Segment Start: SOURCE TEXT

Mary Seacole, the nurse with a tea mug

Born to a Scottish father and a Jamaican mother, Mary Seacole overcame the limitations of her race to become a fixture of the Crimean War.

Every day nurses perform a role that many others won’t – or can’t – do, and often their pay barely resembles those in other less useful professions. For all the plaudits they received during the pandemic, it’s a shame that there are so few famous nurses.

Plenty of people know of Florence Nightingale, the ‘Lady with the Lamp’, but how many know of Mary Seacole, the ‘nurse with a tea mug’? In their day, Seacole’s reputation rivalled that of Nightingale’s, but unlike the lady with the lamp, Seacole did not have the wealth and connections that might have made them equally renowned today.

Mary Seacole c.1873 | Photo: Amoret Tanner (Mary Seacole Trust)

Seacole was born in Jamaica in 1805 to a Scottish soldier and a Jamaican mother, who ran a boarding house for invalid soldiers. Via her mother’s roots, she learnt the traditional medicine of West Africa. Due to her father’s profession, she was able to closely observe military doctors. And during a youth full of travel – including to Britain – Seacole acquired a good understanding of western medicine.

She established her reputation as a nurse during an outbreak of cholera that ran through Jamaica in 1850. When the Crimean War broke out in 1854, Seacole travelled to England to volunteer as a nurse, where she was rejected by the Secretary-at-War and Nightingale’s contingent – probably, though not explicitly, due to her race.

Instead of returning to the Caribbean, Seacole funded her own way to the Crimea (modern-day Ukraine) and built the British Hotel from salvaged material to treat sick and convalescent officers. The ‘hotel’ was two miles from the battlefront, and she was known to enter the field of war to minister aid to wounded soldiers. (At her own expense she would also brew hot tea and offer lemonade to soldiers waiting for transport to an off-field hospital, a practice criticised by Nightingale defendants who claim this was not life-saving work.)

The experience bankrupted her and, when she returned to England, she was in poor health. Fundraising efforts fuelled by her military acquaintances helped reverse her fortunes and in 1857 she went on to publish her memoir, The Wonderful Adventures of Mrs Seacole in Many Lands. She died in 1881 and was soon forgotten in Britain, until her memory was resurrected in 1973 upon the discovery of her London grave by the Jamaican Nurses Association. In 2016, a statue of her was unveiled outside St Thomas’ Hospital in London.

Not all heroes wear capes. Some of them make you a cup of tea.

Segment End: SOURCE TEXT
Segment Start: LISTED ENTRIES

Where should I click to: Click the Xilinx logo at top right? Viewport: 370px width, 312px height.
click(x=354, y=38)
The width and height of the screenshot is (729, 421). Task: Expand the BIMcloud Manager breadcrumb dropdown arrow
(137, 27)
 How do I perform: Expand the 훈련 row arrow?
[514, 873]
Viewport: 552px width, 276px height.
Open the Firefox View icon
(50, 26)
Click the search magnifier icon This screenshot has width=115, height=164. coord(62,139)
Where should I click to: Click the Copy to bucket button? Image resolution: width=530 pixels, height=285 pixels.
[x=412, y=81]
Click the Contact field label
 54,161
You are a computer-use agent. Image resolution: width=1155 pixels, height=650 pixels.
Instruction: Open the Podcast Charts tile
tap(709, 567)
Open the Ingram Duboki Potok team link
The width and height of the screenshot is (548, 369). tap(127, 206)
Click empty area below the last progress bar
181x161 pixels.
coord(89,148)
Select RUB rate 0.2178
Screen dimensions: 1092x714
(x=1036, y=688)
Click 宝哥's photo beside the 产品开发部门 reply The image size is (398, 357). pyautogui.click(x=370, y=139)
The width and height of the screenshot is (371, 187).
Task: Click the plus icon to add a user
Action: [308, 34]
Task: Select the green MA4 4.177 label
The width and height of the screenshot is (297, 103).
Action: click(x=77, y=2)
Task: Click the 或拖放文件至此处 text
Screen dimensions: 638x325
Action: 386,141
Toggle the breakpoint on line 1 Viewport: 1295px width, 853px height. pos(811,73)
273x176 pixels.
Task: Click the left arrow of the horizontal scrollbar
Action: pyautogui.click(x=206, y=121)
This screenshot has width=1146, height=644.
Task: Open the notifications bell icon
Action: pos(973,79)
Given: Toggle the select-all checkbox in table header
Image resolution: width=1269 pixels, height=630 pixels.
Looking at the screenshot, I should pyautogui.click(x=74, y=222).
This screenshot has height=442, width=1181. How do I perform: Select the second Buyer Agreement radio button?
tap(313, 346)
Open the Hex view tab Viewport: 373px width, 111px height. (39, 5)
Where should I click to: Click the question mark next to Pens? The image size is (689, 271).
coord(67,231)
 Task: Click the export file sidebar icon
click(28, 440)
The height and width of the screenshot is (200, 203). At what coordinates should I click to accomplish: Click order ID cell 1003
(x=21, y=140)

Segment End: LISTED ENTRIES

Using the Mary Seacole text, answer each question:
1. In what year was Seacole born in Jamaica?
2. How far from the battlefront was the British Hotel?
3. Which group discovered her London grave in 1973?
The material is not needed for this work.

1. 1805
2. Two miles
3. The Jamaican Nurses Association